Wikipedia reports that 60% of US lobotomy patients were women. Later in the same article it reports that 40% of US lobotomies were done on gay men. Thus, per Wikipedia, 100% of US male lobotomy patients were gay. Since 18,000 of the 20,000 lobotomies done in the US were in state mental institutions, we can conclude that mental institutions in 1949-1951 overwhelmingly housed gay men. Histories of mental institutions, even those most critical of the politics of deinstitutionalization, e.g. Deinstitutionalization: A Psychiatric Titanic, do not mention gay men.
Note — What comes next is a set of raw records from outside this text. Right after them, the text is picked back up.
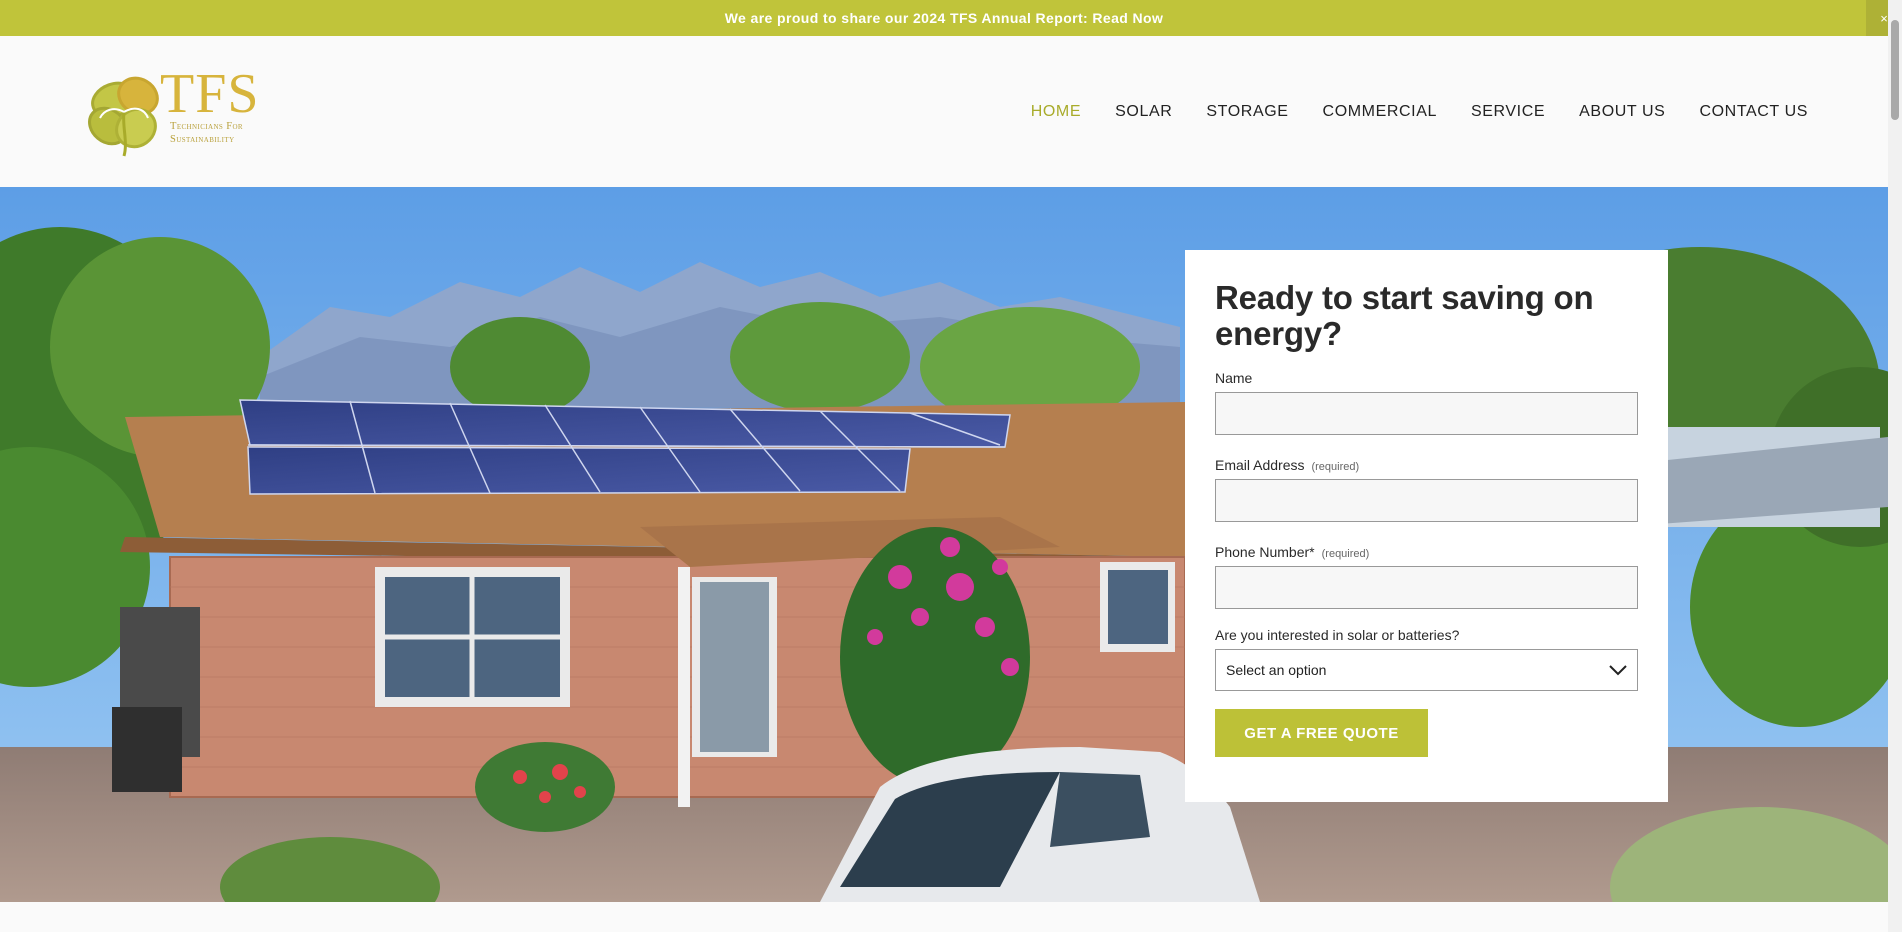 This screenshot has width=1902, height=932. Describe the element at coordinates (1895, 466) in the screenshot. I see `scrollbar` at that location.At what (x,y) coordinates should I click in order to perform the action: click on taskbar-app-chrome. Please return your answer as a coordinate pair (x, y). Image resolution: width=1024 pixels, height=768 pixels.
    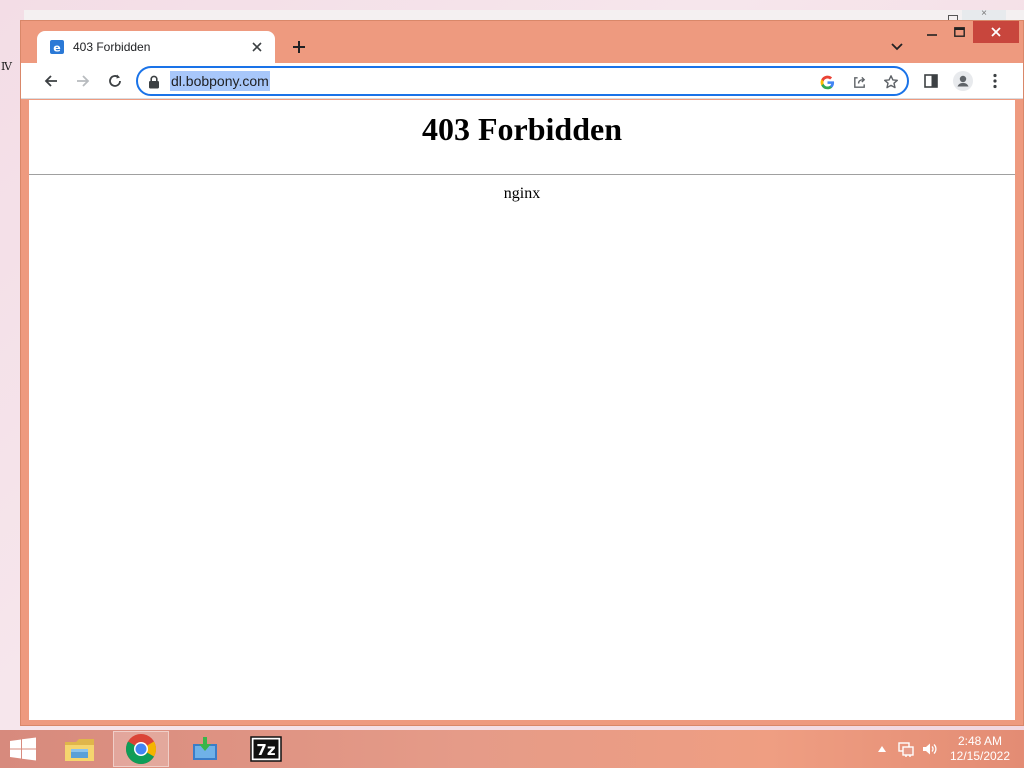
    Looking at the image, I should click on (141, 749).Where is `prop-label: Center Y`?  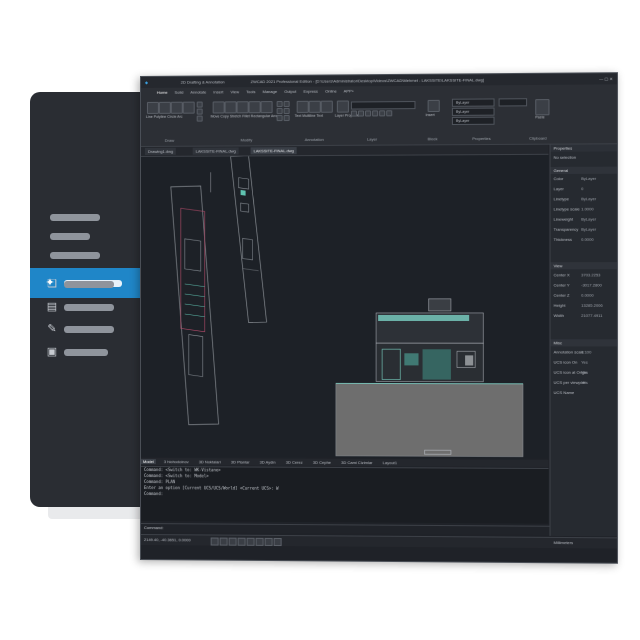 prop-label: Center Y is located at coordinates (562, 285). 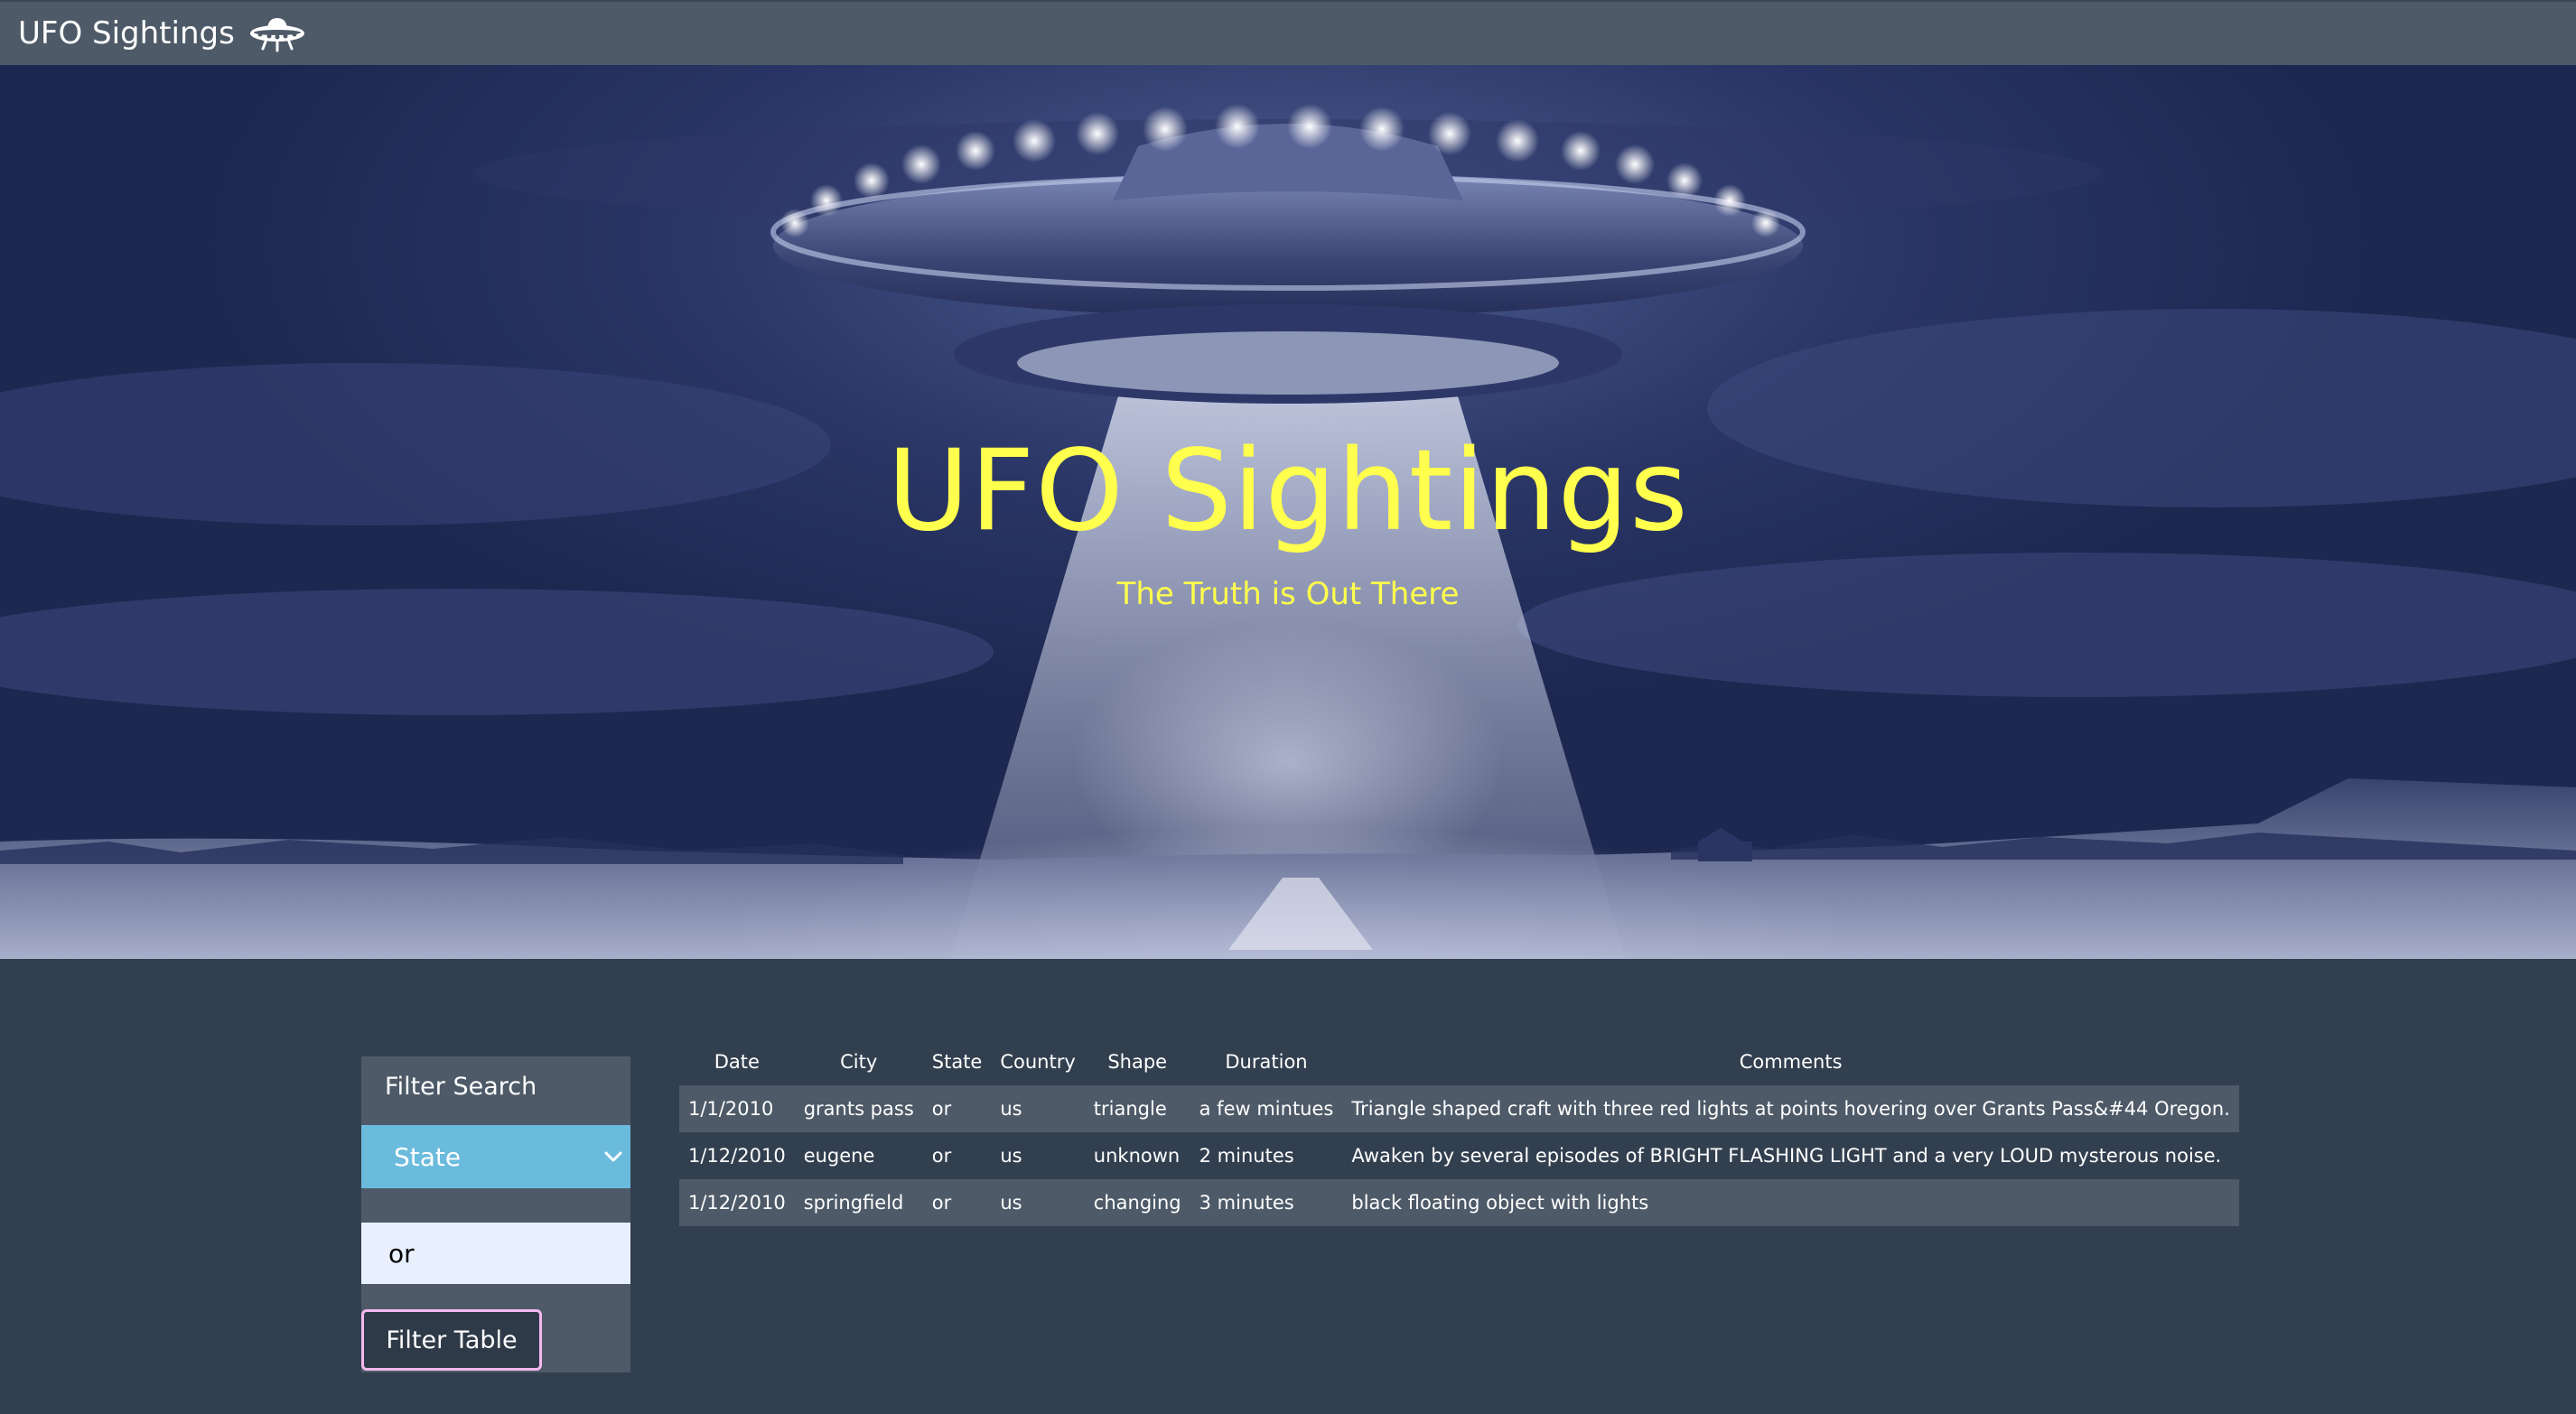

Elliot Valenstein, cited above, wrote in a 1987 Orlando Sentinel editorial that all the major factors that shaped the lobotomy boom are still with us today: “desperate patients and their families still are willing to risk unproven therapies… Ambitious doctors can persuade some of the media to report untested cures with anecdotal ‘research’… it could happen again.” Now let’s ask ourselves, is anything equivalent going on today, any medical fad propelled by an uncritical media and single individual or small cadre of psychiatrists, anything that has been poorly researched and might lead to disastrous outcomes? Nah.